What you need to do »
Starting at the first line of the data below, repeat each line word for word up to and including the line with "Essay Breakdowns (496, 2250)".

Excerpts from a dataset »
::::

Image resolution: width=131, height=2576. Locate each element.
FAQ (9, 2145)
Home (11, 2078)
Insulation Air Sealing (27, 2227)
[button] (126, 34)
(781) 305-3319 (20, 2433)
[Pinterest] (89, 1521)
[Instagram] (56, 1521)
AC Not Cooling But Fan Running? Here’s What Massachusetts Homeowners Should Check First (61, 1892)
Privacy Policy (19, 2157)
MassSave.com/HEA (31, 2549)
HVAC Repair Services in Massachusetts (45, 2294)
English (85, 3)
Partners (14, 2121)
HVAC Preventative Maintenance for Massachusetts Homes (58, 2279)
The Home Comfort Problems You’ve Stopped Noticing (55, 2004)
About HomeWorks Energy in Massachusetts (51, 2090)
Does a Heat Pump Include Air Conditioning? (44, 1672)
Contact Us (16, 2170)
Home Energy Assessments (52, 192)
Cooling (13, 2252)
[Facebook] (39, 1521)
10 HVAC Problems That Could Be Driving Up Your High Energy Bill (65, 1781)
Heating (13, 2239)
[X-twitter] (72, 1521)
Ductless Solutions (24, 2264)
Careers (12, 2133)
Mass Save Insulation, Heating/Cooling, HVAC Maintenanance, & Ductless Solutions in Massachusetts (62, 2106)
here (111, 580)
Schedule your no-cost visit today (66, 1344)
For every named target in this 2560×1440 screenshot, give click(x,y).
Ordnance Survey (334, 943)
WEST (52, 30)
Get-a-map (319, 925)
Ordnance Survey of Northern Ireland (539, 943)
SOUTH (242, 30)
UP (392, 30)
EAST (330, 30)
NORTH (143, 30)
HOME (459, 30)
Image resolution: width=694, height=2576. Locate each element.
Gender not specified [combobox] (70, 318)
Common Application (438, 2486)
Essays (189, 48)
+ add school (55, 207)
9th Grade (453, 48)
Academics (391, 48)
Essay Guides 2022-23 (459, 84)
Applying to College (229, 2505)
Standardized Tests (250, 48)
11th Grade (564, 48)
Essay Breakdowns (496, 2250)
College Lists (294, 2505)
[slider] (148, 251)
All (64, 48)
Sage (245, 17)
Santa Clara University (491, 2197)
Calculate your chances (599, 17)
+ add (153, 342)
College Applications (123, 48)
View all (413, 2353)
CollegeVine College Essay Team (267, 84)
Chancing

::::

Response below »
Image resolution: width=131, height=2576. Locate each element.
FAQ (9, 2145)
Home (11, 2078)
Insulation Air Sealing (27, 2227)
[button] (126, 34)
(781) 305-3319 (20, 2433)
[Pinterest] (89, 1521)
[Instagram] (56, 1521)
AC Not Cooling But Fan Running? Here’s What Massachusetts Homeowners Should Check First (61, 1892)
Privacy Policy (19, 2157)
MassSave.com/HEA (31, 2549)
HVAC Repair Services in Massachusetts (45, 2294)
English (85, 3)
Partners (14, 2121)
HVAC Preventative Maintenance for Massachusetts Homes (58, 2279)
The Home Comfort Problems You’ve Stopped Noticing (55, 2004)
About HomeWorks Energy in Massachusetts (51, 2090)
Does a Heat Pump Include Air Conditioning? (44, 1672)
Contact Us (16, 2170)
Home Energy Assessments (52, 192)
Cooling (13, 2252)
[Facebook] (39, 1521)
10 HVAC Problems That Could Be Driving Up Your High Energy Bill (65, 1781)
Heating (13, 2239)
[X-twitter] (72, 1521)
Ductless Solutions (24, 2264)
Careers (12, 2133)
Mass Save Insulation, Heating/Cooling, HVAC Maintenanance, & Ductless Solutions in Massachusetts (62, 2106)
here (111, 580)
Schedule your no-cost visit today (66, 1344)
For every named target in this 2560×1440 screenshot, give click(x,y).
Ordnance Survey (334, 943)
WEST (52, 30)
Get-a-map (319, 925)
Ordnance Survey of Northern Ireland (539, 943)
SOUTH (242, 30)
UP (392, 30)
EAST (330, 30)
NORTH (143, 30)
HOME (459, 30)
Image resolution: width=694, height=2576. Locate each element.
Gender not specified [combobox] (70, 318)
Common Application (438, 2486)
Essays (189, 48)
+ add school (55, 207)
9th Grade (453, 48)
Academics (391, 48)
Essay Guides 2022-23 (459, 84)
Applying to College (229, 2505)
Standardized Tests (250, 48)
11th Grade (564, 48)
Essay Breakdowns (496, 2250)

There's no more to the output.